Nikolas Cruz, de 19 años, fue detenido sin resistencia poco después del ataque el 14 de febrero en la ciudad de Parkland, Florida. Acusado de la masacre de 17 personas en una escuela durante el día de San Valentín, fue interrogado en la oficina del comisario del condado de Broward.

Hasta el momento, no se conocían las palabras del joven durante su alegato. Pero la transcripción del interrogatorio fue divulgada este lunes, luego de que la jueza que lleva el caso, Elizabeth Scherer, aprobara una moción presentada por los diarios locales Miami Herald y Sun Sentinel, entre otros medios, que exigían el derecho del público a conocer su contenido.

No obstante, el documento de 217 páginas está tachado en gran parte para no revelar elementos que puedan considerarse incriminatorios, dado que el juicio aún no comenzó.

En consecuencia, la transcripción disponible no incluye los detalles sobre la planificación y ejecución de uno de los peores tiroteos masivos de la historia moderna de Estados Unidos.

El detective John Curcio le ofreció un vaso de agua. “No lo merezco”, respondió el joven.
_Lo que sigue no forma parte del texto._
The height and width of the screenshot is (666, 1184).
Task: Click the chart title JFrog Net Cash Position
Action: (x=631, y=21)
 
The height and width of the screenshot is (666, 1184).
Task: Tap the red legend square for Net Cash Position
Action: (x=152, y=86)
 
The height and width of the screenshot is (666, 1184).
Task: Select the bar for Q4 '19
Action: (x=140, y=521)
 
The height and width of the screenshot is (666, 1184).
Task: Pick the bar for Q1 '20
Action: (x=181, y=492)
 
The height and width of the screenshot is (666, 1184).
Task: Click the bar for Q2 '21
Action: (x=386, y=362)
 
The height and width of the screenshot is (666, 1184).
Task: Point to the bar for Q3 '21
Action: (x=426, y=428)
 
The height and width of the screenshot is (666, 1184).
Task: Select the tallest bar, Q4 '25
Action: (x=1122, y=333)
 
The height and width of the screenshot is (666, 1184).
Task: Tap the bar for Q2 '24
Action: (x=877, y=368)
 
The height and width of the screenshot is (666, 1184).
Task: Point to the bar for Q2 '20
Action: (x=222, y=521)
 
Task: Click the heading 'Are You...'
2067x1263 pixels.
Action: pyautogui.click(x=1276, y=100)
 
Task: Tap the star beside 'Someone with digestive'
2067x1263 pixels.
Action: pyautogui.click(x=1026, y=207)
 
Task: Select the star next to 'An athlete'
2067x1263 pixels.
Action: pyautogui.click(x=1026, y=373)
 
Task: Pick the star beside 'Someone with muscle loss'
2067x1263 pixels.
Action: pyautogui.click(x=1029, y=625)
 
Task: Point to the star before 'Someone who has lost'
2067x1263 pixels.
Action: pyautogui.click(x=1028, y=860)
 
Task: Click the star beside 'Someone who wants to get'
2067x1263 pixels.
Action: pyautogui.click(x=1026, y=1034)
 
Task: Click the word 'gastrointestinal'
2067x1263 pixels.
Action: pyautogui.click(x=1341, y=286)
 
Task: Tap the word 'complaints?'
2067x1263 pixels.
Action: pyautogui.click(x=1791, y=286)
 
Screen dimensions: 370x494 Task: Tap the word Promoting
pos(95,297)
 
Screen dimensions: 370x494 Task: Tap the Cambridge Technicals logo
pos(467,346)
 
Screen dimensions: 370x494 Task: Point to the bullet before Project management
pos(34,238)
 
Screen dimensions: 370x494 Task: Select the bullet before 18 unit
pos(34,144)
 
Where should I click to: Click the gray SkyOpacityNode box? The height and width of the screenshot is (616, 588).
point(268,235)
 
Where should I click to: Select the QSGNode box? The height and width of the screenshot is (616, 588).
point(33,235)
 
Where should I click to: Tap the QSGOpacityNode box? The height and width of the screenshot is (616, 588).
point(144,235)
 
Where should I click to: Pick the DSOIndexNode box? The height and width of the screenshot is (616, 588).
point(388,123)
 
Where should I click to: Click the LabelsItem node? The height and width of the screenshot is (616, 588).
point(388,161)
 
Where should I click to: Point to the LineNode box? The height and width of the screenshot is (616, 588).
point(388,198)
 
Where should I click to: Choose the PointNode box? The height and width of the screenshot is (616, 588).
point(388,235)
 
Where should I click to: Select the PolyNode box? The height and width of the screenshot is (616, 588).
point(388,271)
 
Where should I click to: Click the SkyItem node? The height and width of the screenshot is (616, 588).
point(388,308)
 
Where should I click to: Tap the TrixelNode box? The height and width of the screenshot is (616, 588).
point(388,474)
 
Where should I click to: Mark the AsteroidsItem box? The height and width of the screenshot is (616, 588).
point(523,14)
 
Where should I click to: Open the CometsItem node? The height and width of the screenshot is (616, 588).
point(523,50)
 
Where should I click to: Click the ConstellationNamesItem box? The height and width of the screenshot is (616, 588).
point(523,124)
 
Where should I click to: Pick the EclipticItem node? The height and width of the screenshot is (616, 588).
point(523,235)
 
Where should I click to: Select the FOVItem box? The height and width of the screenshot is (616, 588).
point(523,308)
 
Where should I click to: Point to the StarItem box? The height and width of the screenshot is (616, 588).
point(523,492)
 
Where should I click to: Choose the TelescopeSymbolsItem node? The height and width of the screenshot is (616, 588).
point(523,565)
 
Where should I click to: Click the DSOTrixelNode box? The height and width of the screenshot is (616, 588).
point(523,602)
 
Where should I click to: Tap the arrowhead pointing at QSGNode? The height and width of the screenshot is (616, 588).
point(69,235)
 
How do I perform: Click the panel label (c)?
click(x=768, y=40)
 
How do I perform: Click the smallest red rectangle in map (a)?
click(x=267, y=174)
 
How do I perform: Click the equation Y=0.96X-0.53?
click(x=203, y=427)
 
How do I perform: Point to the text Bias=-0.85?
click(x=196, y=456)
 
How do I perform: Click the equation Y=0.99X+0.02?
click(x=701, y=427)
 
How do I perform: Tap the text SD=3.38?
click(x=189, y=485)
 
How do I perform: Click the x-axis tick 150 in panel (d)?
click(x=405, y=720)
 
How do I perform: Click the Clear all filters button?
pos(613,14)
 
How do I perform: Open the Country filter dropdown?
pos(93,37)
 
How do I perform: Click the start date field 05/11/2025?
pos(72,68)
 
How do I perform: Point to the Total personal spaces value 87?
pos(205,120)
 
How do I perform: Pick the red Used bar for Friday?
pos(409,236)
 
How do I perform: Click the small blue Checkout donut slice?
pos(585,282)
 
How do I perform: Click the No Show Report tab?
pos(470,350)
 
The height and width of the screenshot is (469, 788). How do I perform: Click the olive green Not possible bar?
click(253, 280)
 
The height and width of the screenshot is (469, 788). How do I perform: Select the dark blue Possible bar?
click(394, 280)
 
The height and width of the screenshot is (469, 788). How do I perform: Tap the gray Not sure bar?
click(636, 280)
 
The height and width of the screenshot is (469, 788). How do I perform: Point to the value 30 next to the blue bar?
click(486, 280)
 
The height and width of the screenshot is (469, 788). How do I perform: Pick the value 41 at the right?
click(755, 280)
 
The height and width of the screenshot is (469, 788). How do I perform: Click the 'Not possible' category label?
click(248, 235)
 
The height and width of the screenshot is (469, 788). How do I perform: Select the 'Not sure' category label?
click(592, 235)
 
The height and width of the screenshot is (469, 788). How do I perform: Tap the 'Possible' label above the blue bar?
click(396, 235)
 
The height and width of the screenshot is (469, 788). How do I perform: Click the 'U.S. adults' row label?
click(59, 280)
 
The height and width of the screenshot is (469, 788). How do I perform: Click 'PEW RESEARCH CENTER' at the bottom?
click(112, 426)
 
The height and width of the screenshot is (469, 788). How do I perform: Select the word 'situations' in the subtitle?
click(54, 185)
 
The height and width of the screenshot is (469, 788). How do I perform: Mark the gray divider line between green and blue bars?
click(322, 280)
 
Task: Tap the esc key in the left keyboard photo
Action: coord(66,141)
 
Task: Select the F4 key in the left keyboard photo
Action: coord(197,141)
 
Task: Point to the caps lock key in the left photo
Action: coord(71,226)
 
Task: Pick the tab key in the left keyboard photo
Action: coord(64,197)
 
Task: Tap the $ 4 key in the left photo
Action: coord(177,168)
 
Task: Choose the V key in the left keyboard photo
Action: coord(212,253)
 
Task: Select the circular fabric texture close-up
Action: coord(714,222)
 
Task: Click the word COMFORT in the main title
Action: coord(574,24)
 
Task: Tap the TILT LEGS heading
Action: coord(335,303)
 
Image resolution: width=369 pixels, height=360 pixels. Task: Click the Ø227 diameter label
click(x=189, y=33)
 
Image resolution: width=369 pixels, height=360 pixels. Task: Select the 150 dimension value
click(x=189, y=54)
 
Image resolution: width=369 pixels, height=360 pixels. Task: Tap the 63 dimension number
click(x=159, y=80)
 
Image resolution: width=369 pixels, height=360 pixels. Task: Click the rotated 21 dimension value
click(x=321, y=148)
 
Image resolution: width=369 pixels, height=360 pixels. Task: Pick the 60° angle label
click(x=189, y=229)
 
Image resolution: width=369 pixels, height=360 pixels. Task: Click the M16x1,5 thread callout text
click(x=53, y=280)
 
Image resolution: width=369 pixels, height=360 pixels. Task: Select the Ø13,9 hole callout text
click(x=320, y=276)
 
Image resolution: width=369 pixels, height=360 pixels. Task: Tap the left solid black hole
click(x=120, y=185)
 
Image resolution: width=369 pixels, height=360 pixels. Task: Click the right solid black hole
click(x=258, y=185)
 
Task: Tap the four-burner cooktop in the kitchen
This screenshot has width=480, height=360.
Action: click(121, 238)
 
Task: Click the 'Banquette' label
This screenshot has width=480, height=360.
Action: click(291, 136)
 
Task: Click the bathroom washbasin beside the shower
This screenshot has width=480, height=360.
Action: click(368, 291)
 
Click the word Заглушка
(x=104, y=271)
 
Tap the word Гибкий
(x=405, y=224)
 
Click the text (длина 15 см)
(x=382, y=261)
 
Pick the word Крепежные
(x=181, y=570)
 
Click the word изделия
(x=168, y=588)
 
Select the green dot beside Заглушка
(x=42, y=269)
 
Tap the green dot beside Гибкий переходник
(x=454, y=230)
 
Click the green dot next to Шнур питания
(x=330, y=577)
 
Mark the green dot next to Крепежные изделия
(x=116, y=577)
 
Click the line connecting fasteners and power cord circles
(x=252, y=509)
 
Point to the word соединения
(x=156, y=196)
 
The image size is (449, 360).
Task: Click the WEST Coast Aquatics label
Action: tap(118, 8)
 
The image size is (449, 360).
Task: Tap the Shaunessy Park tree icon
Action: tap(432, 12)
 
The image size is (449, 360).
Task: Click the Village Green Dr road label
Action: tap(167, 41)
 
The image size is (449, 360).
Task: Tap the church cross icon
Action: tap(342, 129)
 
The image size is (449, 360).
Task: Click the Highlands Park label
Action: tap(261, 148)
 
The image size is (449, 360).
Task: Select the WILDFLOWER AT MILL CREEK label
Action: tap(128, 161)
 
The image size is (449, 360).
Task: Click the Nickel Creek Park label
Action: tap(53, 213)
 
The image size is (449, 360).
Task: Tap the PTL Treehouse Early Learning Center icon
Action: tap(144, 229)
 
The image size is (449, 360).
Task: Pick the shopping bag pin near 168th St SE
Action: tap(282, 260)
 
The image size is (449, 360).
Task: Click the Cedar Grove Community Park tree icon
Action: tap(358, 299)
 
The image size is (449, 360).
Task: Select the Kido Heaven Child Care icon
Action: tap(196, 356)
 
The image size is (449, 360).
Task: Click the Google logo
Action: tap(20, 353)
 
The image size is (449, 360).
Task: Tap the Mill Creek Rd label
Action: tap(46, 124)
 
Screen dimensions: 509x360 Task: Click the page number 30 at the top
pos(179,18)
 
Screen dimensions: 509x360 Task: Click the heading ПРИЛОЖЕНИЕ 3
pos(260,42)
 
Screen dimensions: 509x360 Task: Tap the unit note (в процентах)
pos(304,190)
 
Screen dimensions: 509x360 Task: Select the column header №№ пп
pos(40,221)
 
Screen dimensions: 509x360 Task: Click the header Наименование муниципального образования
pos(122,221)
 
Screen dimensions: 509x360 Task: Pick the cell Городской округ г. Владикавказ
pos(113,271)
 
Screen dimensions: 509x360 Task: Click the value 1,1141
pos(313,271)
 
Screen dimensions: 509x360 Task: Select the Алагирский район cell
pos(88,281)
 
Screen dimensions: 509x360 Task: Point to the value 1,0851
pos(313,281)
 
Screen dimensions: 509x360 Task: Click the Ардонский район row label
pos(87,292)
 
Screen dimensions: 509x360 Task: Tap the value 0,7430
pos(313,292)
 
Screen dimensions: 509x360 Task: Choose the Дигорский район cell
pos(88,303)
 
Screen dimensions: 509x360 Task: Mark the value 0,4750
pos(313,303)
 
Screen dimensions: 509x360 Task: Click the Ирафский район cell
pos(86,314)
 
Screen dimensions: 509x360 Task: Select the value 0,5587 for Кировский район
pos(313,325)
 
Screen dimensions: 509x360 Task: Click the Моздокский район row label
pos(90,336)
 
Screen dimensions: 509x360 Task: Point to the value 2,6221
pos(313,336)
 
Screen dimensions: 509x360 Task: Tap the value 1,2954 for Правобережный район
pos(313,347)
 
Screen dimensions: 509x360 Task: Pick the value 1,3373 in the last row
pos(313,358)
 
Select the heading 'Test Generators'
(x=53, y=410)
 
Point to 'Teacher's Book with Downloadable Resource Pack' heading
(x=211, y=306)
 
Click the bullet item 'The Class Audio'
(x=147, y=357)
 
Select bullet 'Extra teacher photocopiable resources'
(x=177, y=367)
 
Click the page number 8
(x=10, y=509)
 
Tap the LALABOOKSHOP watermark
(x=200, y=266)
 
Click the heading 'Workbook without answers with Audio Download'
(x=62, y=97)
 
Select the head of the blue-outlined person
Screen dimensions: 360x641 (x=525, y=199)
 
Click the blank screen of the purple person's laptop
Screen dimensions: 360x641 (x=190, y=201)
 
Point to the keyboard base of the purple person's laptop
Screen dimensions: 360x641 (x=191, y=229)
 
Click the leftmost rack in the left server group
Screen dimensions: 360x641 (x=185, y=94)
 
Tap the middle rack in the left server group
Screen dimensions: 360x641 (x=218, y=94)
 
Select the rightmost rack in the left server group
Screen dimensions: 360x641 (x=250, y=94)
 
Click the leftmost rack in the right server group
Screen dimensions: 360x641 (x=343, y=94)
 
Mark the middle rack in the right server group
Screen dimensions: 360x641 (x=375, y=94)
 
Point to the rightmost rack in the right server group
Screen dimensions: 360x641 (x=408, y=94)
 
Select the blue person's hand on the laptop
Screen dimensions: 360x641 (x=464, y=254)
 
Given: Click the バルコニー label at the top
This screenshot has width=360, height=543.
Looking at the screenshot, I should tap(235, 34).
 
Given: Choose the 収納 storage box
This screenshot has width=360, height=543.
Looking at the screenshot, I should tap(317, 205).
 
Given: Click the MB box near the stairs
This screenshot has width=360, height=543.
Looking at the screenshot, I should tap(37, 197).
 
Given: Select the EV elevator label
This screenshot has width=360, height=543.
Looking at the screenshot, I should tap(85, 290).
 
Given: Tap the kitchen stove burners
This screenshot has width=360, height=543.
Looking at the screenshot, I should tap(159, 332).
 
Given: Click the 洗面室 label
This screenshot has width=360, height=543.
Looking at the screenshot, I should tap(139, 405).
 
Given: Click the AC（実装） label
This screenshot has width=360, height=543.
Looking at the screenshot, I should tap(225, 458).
Sin embargo, el oficial salió brevemente de la sala para buscar el agua, cuando se escuchó salir de la boca de Cruz: “Mátenme, sólo mátenme. Maldita sea”.

El joven contó que había estado oyendo una voz o demonioshablando con él durante años, hasta esa mañana y la noche anterior. Todo comenzó después de que su padre murió cuando era pequeño y había empeorado desde que su madre perdió la vida, en noviembre, tres meses antes del tiroteo.

Lo describió como la voz de un hombre joven, más o menos de su edad, que estaba dentro de su cabeza. Y dijo que a la única persona que le había contado había sido su hermano.​

Comentó al oficial que los demonios en su cabeza le daban instrucciones de comprar armas, matar animales y destruirlo “todo”.

“¿Cuáles son los demonios?”, preguntó el detective. “Las voces, el lado malvado”, devolvió Cruz. “¿Qué te dice la voz que hagas?”, inquirió Curcio. “Quema, mata, destruye”,respondió el joven.

El acusado reveló que había intentado suicidarse dos meses antes del ataque, tras la muerte de su madre, con una sobredosis de analgésicos: “No sé cuántas pastillas tomé, un montón”.

Dos años antes de ese episodio, ya había buscado la muerte con una fallida intoxicación de alcohol, dijo al detective, explicando que estaba deprimido por su carencia de amigos y su soledad.

Cuando el agente le preguntó por qué había decidido comprar un fusil semiautomático AR-15 (el que habría utilizado en la masacre), contestó: “Porque se ve ‘cool'”.

El joven compró el arma legalmente, en un país donde la tenencia y venta de ese tipo de armas es legal.

Cruz se enfrenta a la pena de muerte por la masacre que reactivó el debate sobre el control de armas y desató manifestaciones en todo Estados Unidos bajo el eslogan “Nunca más”.